The reason this came about is actaully cos one of the two Cisco 2970's they were connected to popped a power supply. Their setup of choice was to go IP1220---2970---2970---IP1220. doesn't seem logical to me in anyway as it's only the two nodes involved, why have 5 points of failure when you can just have 1?

luckily he doesn't work in our head office, so will not see the single crossover cable anyway, so i'll probably just lie to him!

One draw-back of the cross-over method is that you cannot look at the interface statistics on the switch to diagnose possible problems. I suppose you could look at each box individually and check the netstat -s or what have you, but I've found in the past that switch port interface stats are more granular than what an OS typically provides.
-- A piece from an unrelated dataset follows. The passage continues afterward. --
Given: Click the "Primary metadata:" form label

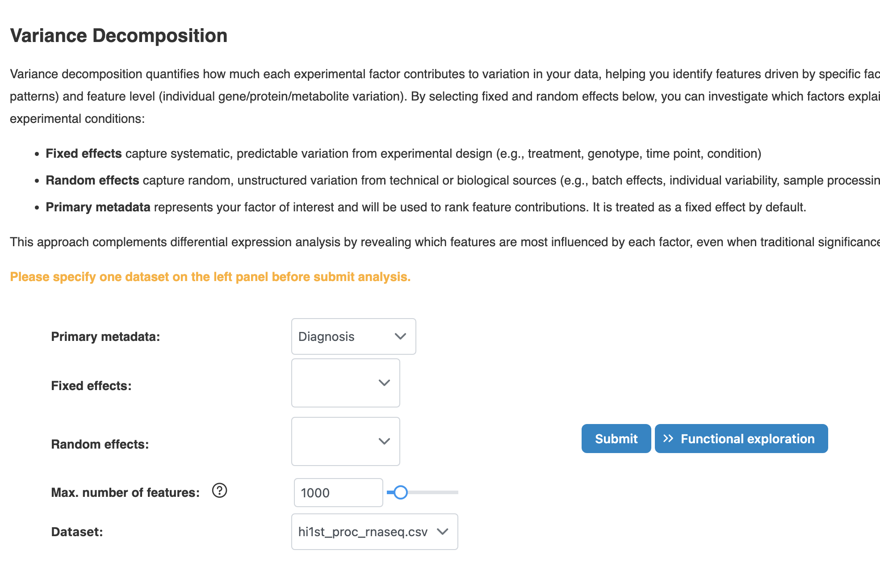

Why are the firewalls clustered, is it for HA or higher performance? If it's for HA, how does the second box detect that it's supposed to take over? You want to be careful not to defeat the method it's using to detect failure. If it's counting on the first box being unreachable, and you just plug them together directly, there are some scenarios where the primary wouldn't be available via the switch, but would be available via the cross-over. In that case would the secondary not take over?

they run ClusterXL, which is basically Active/Active so it's lots of data like state tables more than the availability checking side. I'm not really that sure on how going via a switch is much use on the HA side anyway, i mean if the other box is unreachable, how do you know if it's your fault or theirs? same with a cable i guess.

So it doesn't really matter than. They don't need to detect reachability failures.

The idea is that if the other device is on another switch, the switch might have gone down. If your fail-over depended on the passive box detecting that the active had failed, but you were plugged right into it with cross-over, when their switch goes down you wouldn't detect it across your heart-beat link (because it would still be reachable). In your case it doesn't matter because they're active/active any way.

For sharing state data I would prefer cross-over. Removing switches from the picture removes a lot of potential complication and failures, and somewhat increases performance. Primary reason would be avoiding failures though, IMO.